Irish priest reminds Justice Minister of Catholic teaching on marriage

ppahern160709 Justice Minister Dermot Ahern

An Irish priest has defended one of his homilies against criticism from Ireland’s justice minister, reiterating that legislation to promote civil partnerships is immoral and undermines marriage.

Fr. John Hogan, a priest in the eastern port town of Drogheda, in his homily last Sunday criticized civil partnership legislation.

“Catholic members of the Oireachtas (national parliament) cannot support it while remaining in good standing with the Church,” he preached, according to the Irish Times.

He also quoted from a 2003 Vatican document on such legislation which said voting for such a law “so harmful to the common good” is “immoral.” The document was promulgated by then-Cardinal Joseph Ratzinger, now Pope Benedict XVI.

A delegate to the lower assembly of the Oireachtas was in the congregation.

Justice Minister Dermot Ahern, whose constituency includes Drogheda, reacted to the homily on the radio station LMFM.

“I am a republican.

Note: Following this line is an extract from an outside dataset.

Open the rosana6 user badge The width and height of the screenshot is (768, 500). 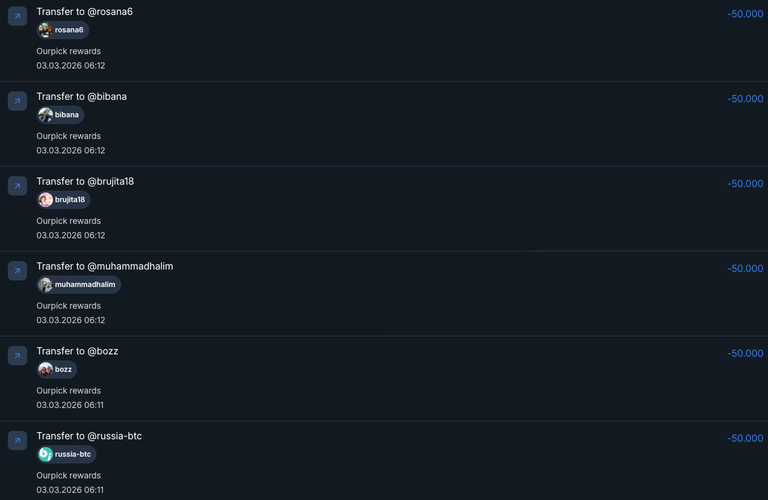[62, 30]
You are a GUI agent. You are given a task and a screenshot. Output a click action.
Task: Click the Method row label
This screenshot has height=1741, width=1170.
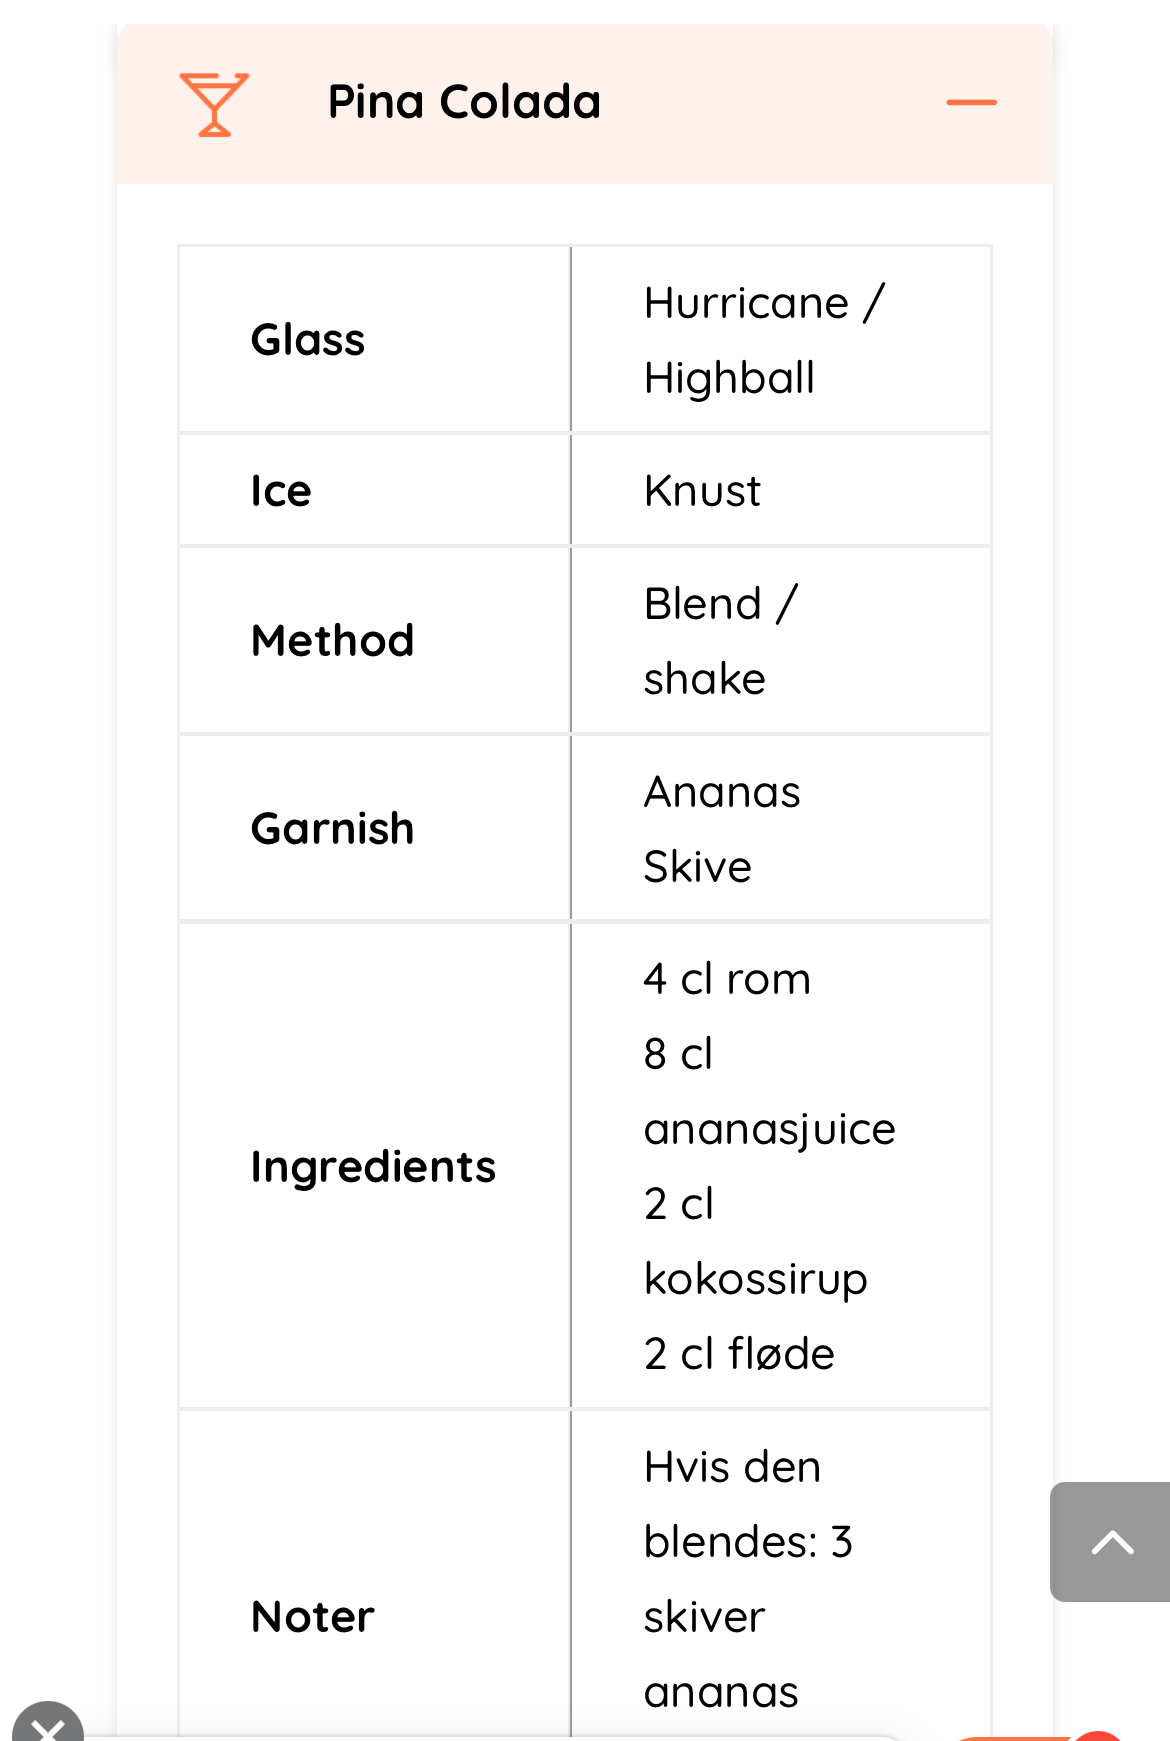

My party is a republican party. As always from the foundation of the State, there has been a very definite line between issues of Church and State and that is exactly my position.”

“When I legislate, particular as a Government Minister, I don’t bring whatever religion I have to the table,” he said.

Fr. Hogan defended his homily, saying that as a Catholic priest he is “bound to Christ’s church’s teaching on this issue.”

“I have a duty to remind the faithful of this teaching.”

In November 2008, Cardinal Seán Brady reacted to a bill aimed at giving legal recognition to civil partnerships by saying that marriage must be specially protected in the Irish Constitution.

“Those who are committed to the probity of the Constitution, to the moral integrity of the Word of God and to the precious human value of marriage between a man and a woman as the foundation of society may have to pursue all avenues of legal and democratic challenge to the published legislation,” he remarked.

Archbishop Diarmuid Martin of Dublin supported the cardinal's reaction to the bill, but his remarks were construed by the press as being in favor of the legislation.